Given passage.
-- Opening Marker --

Soil Crusting in Soybean Fields Causing Concerns
May 18, 2012
Figure 1. Uneven soybean emergence in crusted soil in south central Nebraska.
Figure 2. Plumule emerging from
On May 6, quite a storm was unleashed in south central Nebraska. Soybeans that had been planted two to three days before the storm seem to have emerged fine, while those planted May 5-6 tend to have uneven emergence and crusting. This is occurring regardless of tillage type, residue cover, etc. Many farmers have been running pivots to help the soybeans break through the ½- to 2-inch crust, often applying an inch of water before they see stand improvements.
The primary question for growers has been “Should I replant?”
UNL on-farm research has shown less than 1.4-2.0 bu/ac yield difference between planting 90,000 and 180,000 seeds/acre. (See report.) In our research, 90% of the planted stand was achieved at both seeding rates in irrigated 30-inch rows in no-till and ridge-till fields.
Consider what was found in 2006 in one dryland field in Nuckolls County where populations of 100,000, 130,000, and 160,000 seeds/acre were planted. This field was at the cotyledon stage when it was hailed. Some plant stands dropped to 67,000. Yield was 4 bu/ac less than in the 160,000 seed/acre planting that had a final stand of nearly 98,000. The average yield in the field was 40 bu/ac. While this is only one field and one year of research, it is an example of how soybean plants can compensate for reduced populations by branching and how August rains in dryland can still allow reasonable yields to be produced.
UNL research also has shown that for every day planting is delayed after May 1, there is the potential to lose 1/4 to 5/8 bushel per day. As we near the end of May and early June and consider that late planting yield penalty and the dry soil conditions (particularly in dryland fields), along with the seeding rate results from this UNL on-farm research, we are recommending that growers leave stands in many fields. Based on our on-farm research, leaving dryland stands of at least 65,000 plants/acre and irrigated stands of 90,000 plants/acre is likely a better choice than replanting.
We realize that there are some larger gaps in various rows in the field, and while we don’t like to see that, the gaps are disappearing as plants continue to grow and branch out. Keep in mind that a gap in one plant row will be compensated by plants in the adjacent flanking rows. They will form extra branches to take advantage of the sunlight, thus single-row gaps may not be as yield-reducing as you might think — especially in 15-inch row spacings.

-- Closing Marker --

Records shown.
-- Opening Marker --

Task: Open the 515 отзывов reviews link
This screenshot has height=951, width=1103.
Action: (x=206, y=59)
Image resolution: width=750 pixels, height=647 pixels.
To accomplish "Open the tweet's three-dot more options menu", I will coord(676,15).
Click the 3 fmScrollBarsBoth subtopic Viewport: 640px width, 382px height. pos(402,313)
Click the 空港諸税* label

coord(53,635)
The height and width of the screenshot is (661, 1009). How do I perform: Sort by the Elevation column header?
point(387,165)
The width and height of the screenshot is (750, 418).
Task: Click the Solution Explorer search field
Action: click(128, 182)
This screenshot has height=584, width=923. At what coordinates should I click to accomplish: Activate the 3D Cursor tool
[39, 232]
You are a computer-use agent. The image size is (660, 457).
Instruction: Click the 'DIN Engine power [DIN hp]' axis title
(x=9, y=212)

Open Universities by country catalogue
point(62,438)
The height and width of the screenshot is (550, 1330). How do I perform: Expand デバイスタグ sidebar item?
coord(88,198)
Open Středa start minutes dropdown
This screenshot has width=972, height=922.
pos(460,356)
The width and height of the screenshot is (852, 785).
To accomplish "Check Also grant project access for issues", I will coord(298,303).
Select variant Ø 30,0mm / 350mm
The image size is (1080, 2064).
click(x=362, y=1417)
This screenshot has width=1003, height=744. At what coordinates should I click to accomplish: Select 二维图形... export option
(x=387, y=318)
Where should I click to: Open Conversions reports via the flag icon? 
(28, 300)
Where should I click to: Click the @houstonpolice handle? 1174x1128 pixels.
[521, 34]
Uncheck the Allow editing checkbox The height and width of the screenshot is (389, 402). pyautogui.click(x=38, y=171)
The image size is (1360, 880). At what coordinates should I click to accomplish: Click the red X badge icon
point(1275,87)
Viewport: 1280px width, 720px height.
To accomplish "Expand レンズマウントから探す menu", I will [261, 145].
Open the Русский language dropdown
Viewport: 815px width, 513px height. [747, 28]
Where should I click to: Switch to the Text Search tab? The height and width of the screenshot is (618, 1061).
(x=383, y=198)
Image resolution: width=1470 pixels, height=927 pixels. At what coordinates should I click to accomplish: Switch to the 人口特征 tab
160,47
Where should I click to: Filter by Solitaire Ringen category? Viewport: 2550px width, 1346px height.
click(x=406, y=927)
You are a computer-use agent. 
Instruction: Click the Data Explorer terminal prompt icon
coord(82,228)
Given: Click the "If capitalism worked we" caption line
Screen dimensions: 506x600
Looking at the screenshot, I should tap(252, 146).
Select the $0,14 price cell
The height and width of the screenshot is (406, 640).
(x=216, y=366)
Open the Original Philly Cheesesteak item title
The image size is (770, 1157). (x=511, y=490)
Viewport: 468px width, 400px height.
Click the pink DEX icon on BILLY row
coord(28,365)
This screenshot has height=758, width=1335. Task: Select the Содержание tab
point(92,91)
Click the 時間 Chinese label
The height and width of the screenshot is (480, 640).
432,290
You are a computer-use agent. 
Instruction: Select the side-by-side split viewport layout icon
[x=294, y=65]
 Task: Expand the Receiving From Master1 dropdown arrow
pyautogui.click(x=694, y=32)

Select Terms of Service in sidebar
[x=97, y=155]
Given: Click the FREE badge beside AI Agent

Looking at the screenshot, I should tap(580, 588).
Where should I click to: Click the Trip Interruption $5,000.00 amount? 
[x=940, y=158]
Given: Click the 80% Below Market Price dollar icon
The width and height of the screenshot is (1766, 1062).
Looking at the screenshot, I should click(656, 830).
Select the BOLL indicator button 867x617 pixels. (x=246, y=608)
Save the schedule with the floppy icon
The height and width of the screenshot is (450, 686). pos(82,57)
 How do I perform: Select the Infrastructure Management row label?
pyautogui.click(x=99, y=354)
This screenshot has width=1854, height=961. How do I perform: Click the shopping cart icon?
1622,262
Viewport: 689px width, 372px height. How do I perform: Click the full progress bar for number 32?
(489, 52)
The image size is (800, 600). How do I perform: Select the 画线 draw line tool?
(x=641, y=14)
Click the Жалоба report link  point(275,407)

-- Closing Marker --

Tasks for this exercise.
[1] From the soybean soil-crusting article, copy the passage starting with "We realize that" and going on through "15-inch row spacings.".
[2] In the soybean soil-crusting article, rewrite the paragraph that begins "We realize that there are some larger gaps" as a short bulleted list that keeps its main facts.
[3] Write what comes next in the soybean soil-crusting article, picking up after its final sentence.

Answers provided.
[1]
We realize that there are some larger gaps in various rows in the field, and while we don’t like to see that, the gaps are disappearing as plants continue to grow and branch out. Keep in mind that a gap in one plant row will be compensated by plants in the adjacent flanking rows. They will form extra branches to take advantage of the sunlight, thus single-row gaps may not be as yield-reducing as you might think — especially in 15-inch row spacings.

[2]
- Some fields have larger gaps in various rows.
- These gaps are disappearing as the plants grow and branch out.
- Plants in the flanking rows on either side of a gap compensate for it by forming extra branches to use the sunlight.
- So single-row gaps may reduce yield less than expected, especially in 15-inch row spacings.

[3]
We're also seeing how resilient soybeans are. Some soybeans have been in the ground for two weeks and in many cases, are fairly healthy below the crust. Soybean seedlings emerge by pulling (not pushing) their cotyledons upward. The seedlings rely on the cotyledons as a reserve source of carbohydrate, protein, and lipid to support early seedling development until leaflets open for photosynthesis. When a seedling tries to pull its cotyledons through a crack in the crust, the crack may be too small and the cotyledons may be stripped off.
The plumule, which is the seedling stem tip and its undeveloped leaves above the cotyledonary node, may remain, but without the cotyledons to serve as a carbon and nitrogen source, development of new seedlings with small leaflets will be slow. These plants may not become competitive with surrounding plants in terms of pod and seed production. Therefore, when counting seedlings to determine plant stand after a soil crusting event, count only the seedlings that have at least one cotyledon. You can count seedlings missing cotyledons if they have large unifoliolate leaves that will soon unroll (Figure 2).
When deciding whether to replant your field, consider UNL research findings that showed a minimal yield difference between stands of 90,000 and 180,000 seeds/acre. We recommend leaving irrigated soybean plant stands of 90,000 or more and dryland plant stands of 65,000 or more. Uniformity of plant stands is also important, but “patch” planting may be used to deal with local areas of low plant stands.